Posted by Big Boo on July 23rd, 2010

The Muppet ShowWho isn’t a big fan of the Muppets? From their beginnings on Sesame Street at the end of the sixties through the classic The Muppet Show and Fraggle Rock to the more recent movies, they’ve been keeping us laughing for ages!

Today I want to concentrate on what I consider to be the Muppets at their best by talking about The Muppet Show.

The Muppet Show ran for five years from 1976 to 1981 and clocked up 120 episodes in that time. During this time the regular characters such as Kermit the Frog, the karate chopping Miss Piggy and the struggling comedian Fozzie Bear became household names, and are still well known today despite not being on TV regularly any more.

The show was conceived by Muppet’s creator Jim Henson, who was beginning to feel typecast for his work on Sesame Street and wanted to do something to appeal to all the family.
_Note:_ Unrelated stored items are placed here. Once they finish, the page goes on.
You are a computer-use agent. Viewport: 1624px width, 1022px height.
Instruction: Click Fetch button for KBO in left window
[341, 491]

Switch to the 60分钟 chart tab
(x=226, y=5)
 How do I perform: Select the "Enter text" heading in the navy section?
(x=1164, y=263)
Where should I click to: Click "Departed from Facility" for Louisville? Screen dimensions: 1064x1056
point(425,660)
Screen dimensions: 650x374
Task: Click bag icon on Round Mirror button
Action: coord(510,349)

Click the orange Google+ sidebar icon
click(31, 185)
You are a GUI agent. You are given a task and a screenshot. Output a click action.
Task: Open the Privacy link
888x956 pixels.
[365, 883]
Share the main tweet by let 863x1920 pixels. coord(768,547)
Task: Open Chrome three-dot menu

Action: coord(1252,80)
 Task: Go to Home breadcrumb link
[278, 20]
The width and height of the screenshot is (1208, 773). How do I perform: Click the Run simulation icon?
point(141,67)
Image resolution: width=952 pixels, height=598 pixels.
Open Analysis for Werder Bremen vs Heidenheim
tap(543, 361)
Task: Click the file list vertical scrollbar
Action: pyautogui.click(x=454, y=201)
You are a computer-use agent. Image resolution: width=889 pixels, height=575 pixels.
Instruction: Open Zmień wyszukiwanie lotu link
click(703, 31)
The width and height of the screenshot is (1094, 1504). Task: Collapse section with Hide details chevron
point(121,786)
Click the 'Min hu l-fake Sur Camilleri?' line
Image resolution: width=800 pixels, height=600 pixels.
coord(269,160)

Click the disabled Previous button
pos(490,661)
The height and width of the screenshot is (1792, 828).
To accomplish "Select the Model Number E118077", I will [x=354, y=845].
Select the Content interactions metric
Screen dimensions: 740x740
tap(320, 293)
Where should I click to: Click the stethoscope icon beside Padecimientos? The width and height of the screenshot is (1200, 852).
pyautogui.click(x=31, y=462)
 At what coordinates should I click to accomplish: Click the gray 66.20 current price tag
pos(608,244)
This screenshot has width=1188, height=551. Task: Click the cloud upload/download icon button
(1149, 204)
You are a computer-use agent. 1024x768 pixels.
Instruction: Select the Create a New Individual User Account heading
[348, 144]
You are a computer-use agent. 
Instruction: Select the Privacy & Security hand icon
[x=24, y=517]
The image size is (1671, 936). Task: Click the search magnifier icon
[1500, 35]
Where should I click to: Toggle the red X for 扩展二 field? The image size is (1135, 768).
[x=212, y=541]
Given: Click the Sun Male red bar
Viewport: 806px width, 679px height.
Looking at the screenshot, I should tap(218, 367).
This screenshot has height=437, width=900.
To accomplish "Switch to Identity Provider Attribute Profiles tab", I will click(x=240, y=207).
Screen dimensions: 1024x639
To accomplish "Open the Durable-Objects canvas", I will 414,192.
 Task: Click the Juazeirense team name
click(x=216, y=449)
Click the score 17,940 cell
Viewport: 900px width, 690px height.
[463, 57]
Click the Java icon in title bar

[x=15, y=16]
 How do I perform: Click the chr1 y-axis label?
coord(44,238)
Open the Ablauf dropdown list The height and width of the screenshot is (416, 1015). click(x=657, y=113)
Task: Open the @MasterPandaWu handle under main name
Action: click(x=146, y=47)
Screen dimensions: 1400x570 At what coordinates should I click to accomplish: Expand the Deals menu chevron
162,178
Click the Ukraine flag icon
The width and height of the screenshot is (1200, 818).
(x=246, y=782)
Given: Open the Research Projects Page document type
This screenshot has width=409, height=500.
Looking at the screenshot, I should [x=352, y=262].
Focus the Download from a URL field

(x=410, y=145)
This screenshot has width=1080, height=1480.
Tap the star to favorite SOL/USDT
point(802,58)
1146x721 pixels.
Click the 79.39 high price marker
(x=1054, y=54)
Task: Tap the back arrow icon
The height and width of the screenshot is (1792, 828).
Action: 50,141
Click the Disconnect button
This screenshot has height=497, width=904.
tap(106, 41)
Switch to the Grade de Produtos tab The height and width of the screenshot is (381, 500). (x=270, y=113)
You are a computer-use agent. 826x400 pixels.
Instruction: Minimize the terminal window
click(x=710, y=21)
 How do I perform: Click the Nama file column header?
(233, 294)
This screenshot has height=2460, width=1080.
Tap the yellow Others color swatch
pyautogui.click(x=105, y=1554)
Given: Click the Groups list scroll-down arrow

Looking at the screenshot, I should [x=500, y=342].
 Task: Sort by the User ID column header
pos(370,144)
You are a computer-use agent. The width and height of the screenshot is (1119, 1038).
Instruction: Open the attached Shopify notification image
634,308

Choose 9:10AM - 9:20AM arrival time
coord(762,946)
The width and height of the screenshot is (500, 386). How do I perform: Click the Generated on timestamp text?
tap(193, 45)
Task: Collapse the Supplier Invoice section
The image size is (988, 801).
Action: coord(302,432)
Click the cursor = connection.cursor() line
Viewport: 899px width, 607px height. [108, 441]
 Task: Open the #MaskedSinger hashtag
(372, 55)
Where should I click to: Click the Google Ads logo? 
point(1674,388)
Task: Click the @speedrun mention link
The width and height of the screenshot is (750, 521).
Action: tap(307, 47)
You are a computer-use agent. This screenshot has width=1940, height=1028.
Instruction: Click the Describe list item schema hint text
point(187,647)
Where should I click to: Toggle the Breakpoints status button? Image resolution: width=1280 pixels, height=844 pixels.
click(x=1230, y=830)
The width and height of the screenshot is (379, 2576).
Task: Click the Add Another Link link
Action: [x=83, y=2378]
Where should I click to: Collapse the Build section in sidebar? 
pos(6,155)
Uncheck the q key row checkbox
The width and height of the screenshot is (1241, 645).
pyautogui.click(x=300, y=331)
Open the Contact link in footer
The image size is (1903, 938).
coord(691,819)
He came up with the idea of the Muppets putting on a variety show from a theatre, a form of entertainment that was still popular back in the Seventies but which has become much rarer these days on television.

The format worked brilliantly, with comedy sketches and songs featuring a wide array of Muppet characters and also that weeks guest star. The Muppet Show became the one programme that real life stars wanted to be on, much like The Simpsons has been in more recent years.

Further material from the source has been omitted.